Formerly the manner in which escapes were made was by the convicts when peat-cutting building up a comrade in a peat-stack, but the warders are now too much on the alert for this to take place successfully.
Such buildings as have been erected at Princetown are ugly. The only structure that is not so is the "Plume of Feathers," erected by the French prisoners. Every other house is hideous, and most hideous of all are the rows of residences recently erected for the warders, for they are pretentious as well as ugly.
Yet Princetown may serve as a centre for excursions, if the visitor can endure the intermittent rushes of the trippers on their "cherry-bangs," and the persistent presence of the convict.

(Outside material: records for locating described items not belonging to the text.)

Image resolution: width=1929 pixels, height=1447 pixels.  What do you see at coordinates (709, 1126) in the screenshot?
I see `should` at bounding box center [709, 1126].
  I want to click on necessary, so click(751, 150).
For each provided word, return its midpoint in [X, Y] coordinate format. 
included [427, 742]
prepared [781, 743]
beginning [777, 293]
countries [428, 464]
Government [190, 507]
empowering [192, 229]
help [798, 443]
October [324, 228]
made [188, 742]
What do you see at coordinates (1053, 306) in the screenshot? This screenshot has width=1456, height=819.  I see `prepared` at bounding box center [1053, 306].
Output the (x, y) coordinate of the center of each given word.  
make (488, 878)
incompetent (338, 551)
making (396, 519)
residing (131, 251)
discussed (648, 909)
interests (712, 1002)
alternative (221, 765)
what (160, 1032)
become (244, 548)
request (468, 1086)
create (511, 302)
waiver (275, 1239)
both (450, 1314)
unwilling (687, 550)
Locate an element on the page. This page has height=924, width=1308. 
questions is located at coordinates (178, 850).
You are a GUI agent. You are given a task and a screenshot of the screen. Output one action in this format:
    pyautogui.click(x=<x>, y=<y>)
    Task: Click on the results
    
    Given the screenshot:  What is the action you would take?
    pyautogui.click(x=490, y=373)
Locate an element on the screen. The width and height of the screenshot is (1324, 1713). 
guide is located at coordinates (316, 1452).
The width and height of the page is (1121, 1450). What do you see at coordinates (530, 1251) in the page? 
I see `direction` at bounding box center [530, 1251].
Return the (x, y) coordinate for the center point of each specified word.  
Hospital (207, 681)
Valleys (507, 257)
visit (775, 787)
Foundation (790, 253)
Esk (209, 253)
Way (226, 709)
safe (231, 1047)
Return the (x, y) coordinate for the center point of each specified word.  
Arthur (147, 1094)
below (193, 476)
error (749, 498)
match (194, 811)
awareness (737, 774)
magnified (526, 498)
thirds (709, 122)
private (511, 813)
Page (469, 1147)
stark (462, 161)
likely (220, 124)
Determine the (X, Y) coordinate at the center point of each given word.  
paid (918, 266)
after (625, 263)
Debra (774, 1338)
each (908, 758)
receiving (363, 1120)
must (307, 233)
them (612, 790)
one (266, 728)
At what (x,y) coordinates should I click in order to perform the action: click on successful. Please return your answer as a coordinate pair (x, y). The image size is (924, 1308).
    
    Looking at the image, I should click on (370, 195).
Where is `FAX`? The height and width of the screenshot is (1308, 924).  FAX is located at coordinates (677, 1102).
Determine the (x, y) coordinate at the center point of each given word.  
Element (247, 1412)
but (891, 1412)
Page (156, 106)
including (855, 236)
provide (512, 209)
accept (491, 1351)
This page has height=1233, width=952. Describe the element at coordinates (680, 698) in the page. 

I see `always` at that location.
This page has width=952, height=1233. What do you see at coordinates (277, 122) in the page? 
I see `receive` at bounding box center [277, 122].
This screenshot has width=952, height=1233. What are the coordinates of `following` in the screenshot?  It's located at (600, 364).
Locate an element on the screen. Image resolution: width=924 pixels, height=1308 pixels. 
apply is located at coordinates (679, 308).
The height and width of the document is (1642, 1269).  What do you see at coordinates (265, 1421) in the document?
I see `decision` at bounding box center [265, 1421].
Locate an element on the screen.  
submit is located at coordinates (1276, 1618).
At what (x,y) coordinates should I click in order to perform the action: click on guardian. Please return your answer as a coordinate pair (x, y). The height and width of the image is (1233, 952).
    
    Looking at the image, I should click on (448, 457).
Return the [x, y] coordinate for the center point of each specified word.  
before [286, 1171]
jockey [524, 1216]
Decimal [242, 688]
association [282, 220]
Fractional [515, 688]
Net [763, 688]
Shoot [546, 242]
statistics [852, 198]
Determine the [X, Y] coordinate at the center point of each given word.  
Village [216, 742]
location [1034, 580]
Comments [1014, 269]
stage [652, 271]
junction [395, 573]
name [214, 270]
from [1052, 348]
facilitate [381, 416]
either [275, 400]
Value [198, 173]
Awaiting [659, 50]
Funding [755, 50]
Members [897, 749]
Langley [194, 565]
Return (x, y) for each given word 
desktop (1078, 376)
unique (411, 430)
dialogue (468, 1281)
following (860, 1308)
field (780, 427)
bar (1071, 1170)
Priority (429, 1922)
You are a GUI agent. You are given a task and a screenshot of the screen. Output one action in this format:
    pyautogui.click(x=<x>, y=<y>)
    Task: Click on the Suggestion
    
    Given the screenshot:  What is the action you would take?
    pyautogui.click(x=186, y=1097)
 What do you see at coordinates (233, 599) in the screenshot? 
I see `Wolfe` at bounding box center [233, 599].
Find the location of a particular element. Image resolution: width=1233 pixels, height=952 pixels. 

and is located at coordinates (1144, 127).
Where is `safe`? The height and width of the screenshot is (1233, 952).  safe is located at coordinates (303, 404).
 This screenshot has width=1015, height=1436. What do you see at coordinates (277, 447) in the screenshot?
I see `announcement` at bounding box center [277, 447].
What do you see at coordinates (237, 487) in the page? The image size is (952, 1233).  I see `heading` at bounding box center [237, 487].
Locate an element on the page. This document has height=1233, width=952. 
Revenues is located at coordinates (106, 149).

If he objects to these, he can find accommodation a couple of miles off, at Two Bridges; but if he desire creature comforts he is sure of good entertainment at Princetown.
The group of remains at Merrivale Bridge is within an easy walk. These are the most famous on Dartmoor—not for their size or consequence, but because most accessible, being beside the road. But the whole collection is happily very complete.
There is a menhir, a so-called sacred circle, stone rows, a kistvaen, a pound, hut circles, and a cairn.
The menhir was the starting-point of a stone row that has been plundered for the construction of a wall. The sacred circle is composed of very small stones, and probably at one time inclosed a cairn. The stone rows that exist are fairly perfect. Those on the south, a double row, start from a cairn at the west end that has been almost destroyed, and end in blocking-stones to the east. They are, however, interrupted by a small cairn within a ring of stones, and, curiously enough, much as at Chagford, another row starts near it at a tangent from a partly destroyed cairn. The double row runs 849 feet.